Schriftliche Aufgabe:
Überarbeite die Daten von der Zeile mit „The width and“ bis einschließlich der Zeile mit „I will 18,108.“. Ersetze dabei „screenshot“ durch „screen“ und lass alles andere unverändert.

Auszüge aus Datensätzen:
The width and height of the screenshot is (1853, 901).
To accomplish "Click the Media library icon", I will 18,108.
...
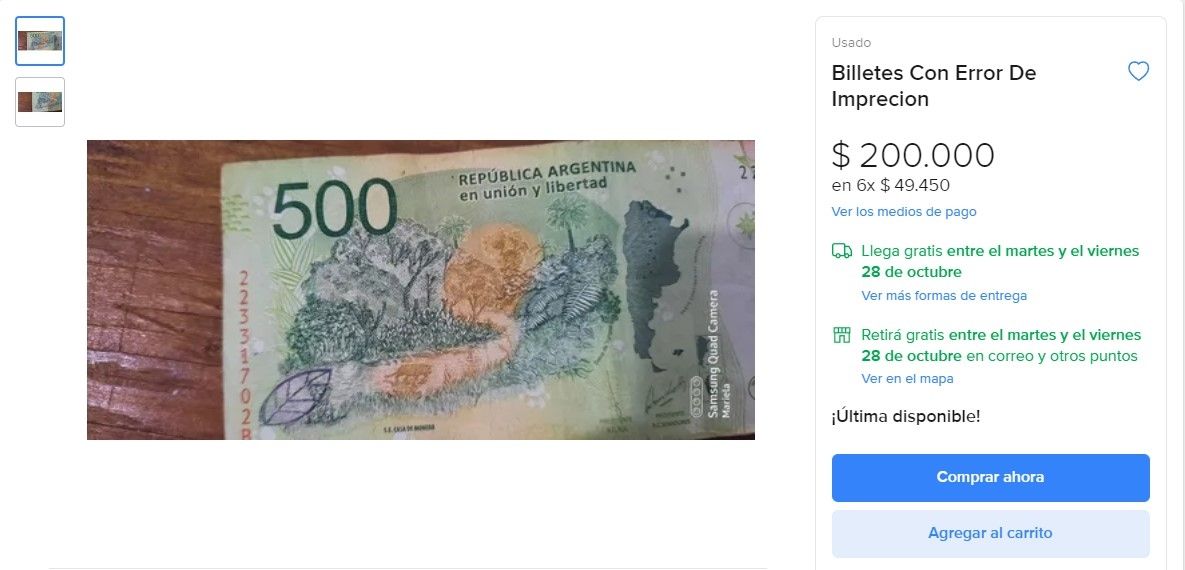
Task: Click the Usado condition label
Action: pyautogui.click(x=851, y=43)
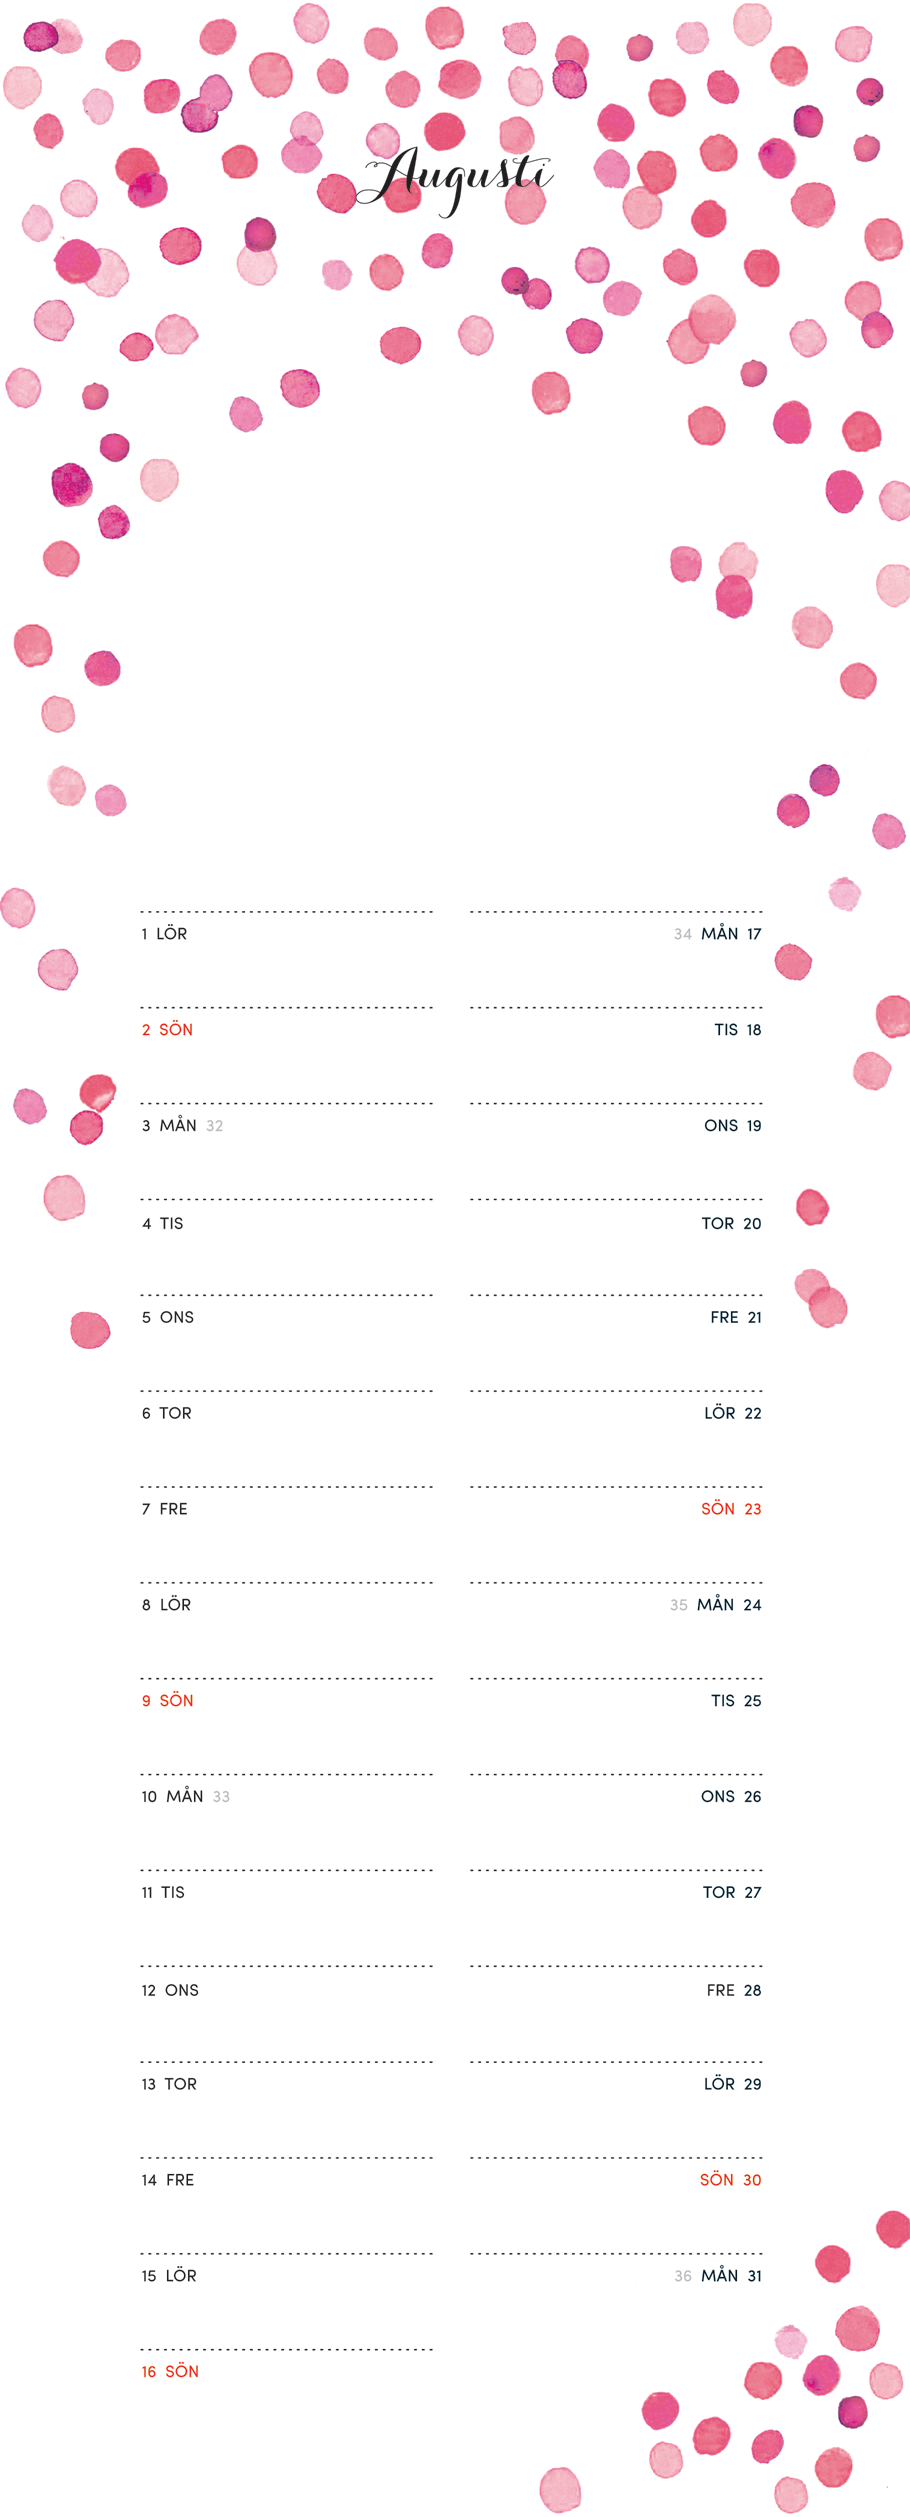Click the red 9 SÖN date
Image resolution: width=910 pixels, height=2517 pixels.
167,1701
---
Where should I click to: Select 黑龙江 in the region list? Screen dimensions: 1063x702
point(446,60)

Lösung unten:
The width and height of the screen is (1853, 901).
To accomplish "Click the Media library icon", I will 18,108.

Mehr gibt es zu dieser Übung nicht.